Posted January 14, 2024 by Mary Kingswood in Review / 0 Comments

This is a delightful little book, only novella length, but still packing in quite a lot of story, for all that. I’ve never read this author before, but I’ll be looking out for other books by her from now on.

Here’s the premise: And it’s one of the most original ones I’ve come across. Josephine Pearce had a happy and fulfilled life with her widowed father and her three younger sisters. She’s still single at twenty-seven, but that’s never bothered her. But now her father has died, there’s no brother to inherit, so the estate has passed to a cousin and his unpleasant wife. Life has become pretty miserable, and there’s no prospect of a season in London for one of the sisters to find a husband. So Jo is going to do what responsible older sisters must do – she’s going to get a husband for herself, and a home for all the sisters. And she knows just who and how. Her object is Mr Wallace, the steward on the neighbouring estate of Oakstone Hall, and if she times one of her charitable visits just right, she’ll get caught in a storm and have to take shelter in Oakstone Hall and stay overnight, she’ll be compromised and the honourable Mr Wallace will be forced to offer for her. This sounds like a pretty ruthless plan, but she’s fairly certain that Mr Wallace would not be averse to the idea.

Which is a fascinating concept. I’ve read innumerable books where the heroine is accidentally compromised, and quite a few where an unscrupulous female, not the heroine, tries to get herself compromised by the hero, but this is the first time the heroine has set out quite calmly and rationally to get herself compromised by a man, and not even a handsome, titled man, just someone situated to take care of her and her sisters.
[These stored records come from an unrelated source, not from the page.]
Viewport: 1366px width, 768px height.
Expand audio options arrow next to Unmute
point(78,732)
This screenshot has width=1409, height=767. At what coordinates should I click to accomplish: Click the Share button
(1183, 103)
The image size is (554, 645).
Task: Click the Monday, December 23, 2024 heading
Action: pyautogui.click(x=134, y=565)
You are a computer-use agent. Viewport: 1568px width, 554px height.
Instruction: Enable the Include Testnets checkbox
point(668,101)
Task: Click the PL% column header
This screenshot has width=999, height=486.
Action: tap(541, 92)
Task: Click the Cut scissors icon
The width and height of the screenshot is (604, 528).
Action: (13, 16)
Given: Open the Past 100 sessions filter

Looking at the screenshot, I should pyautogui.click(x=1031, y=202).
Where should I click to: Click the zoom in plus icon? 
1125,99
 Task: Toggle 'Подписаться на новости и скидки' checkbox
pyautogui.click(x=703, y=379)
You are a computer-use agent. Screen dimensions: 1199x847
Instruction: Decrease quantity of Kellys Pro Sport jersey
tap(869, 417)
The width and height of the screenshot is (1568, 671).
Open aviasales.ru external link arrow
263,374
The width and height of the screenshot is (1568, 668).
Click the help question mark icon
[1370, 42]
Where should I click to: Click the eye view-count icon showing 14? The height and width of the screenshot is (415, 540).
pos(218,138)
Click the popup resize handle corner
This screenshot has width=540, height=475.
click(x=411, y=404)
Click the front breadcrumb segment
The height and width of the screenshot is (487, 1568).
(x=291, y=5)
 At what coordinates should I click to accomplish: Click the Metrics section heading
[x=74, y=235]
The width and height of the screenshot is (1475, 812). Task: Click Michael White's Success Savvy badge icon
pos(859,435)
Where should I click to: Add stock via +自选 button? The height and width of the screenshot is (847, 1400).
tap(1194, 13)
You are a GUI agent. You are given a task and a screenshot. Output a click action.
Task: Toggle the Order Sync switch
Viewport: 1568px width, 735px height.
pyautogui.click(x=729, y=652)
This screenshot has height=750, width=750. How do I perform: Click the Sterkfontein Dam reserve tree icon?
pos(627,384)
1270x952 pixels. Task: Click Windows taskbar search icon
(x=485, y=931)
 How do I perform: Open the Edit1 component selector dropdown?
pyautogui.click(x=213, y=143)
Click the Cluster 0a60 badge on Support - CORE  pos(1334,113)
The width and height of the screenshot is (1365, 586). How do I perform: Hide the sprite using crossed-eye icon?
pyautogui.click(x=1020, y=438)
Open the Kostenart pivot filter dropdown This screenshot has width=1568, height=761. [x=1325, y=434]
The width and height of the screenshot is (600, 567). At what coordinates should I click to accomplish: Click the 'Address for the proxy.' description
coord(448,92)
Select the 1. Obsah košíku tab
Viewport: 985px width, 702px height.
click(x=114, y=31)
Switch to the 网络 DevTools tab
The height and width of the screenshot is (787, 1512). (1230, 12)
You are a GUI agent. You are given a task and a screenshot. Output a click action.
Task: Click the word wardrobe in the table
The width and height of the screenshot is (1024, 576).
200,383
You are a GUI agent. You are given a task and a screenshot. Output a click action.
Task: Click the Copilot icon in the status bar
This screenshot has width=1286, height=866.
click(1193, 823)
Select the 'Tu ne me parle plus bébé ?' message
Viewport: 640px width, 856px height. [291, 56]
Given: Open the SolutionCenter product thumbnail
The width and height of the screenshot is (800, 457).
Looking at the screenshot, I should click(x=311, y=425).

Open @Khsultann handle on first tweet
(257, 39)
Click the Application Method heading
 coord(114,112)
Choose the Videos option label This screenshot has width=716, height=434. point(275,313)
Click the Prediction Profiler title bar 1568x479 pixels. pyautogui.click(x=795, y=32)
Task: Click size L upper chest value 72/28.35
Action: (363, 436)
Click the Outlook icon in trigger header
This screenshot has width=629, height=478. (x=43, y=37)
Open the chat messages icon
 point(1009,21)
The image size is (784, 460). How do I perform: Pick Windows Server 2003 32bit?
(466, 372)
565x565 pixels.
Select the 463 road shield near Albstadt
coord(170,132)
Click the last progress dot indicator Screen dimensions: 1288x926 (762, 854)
Needless to say, her careful plans go badly awry. The storm is worse than she’d expected, she’s almost run down by a stranger on horseback, whose horse then bolts, and they’re both forced to take shelter in a hermit’s hut on the Oakstone estate. Since they’re soaking wet, this involves undressing down to their underwear to dry out their clothes. Of course it does. Fortunately, it turns out that he’s not a stranger at all, but a neighbour she was friendly with as a child. And wouldn’t you just know it, he grew up to be pretty hot stuff, handsome, charming and the heir to a title. What are the odds, eh? And wouldn’t you just know it even more, they get discovered by the very Mr Wallace that Josie had been planning to entrap.

From here on, the plot’s one that any experienced reader of the genre would expect, but it’s none the worse for that. There’s a lot of agonising on both sides over whether they’re doing the right thing, and since Mr Wallace insists on thrusting himself into the middle of the situation, it all gets a bit complicated. I rather liked the effort that went in to trying to hide the truth of the situation from the world at large in order to protect Josie’s reputation. So many Regencies skate over that aspect, but it felt very authentic to me.

Of course everything comes to a very satisfactory conclusion. There were one or two oddities of language (a transactional relationship? In a Regency novel?) but otherwise this was beautifully written. As a novella, it naturally lacks the subplots that a full length novel would feature, but that just means that all the focus is on the central romance. A highly enjoyable read. Five stars.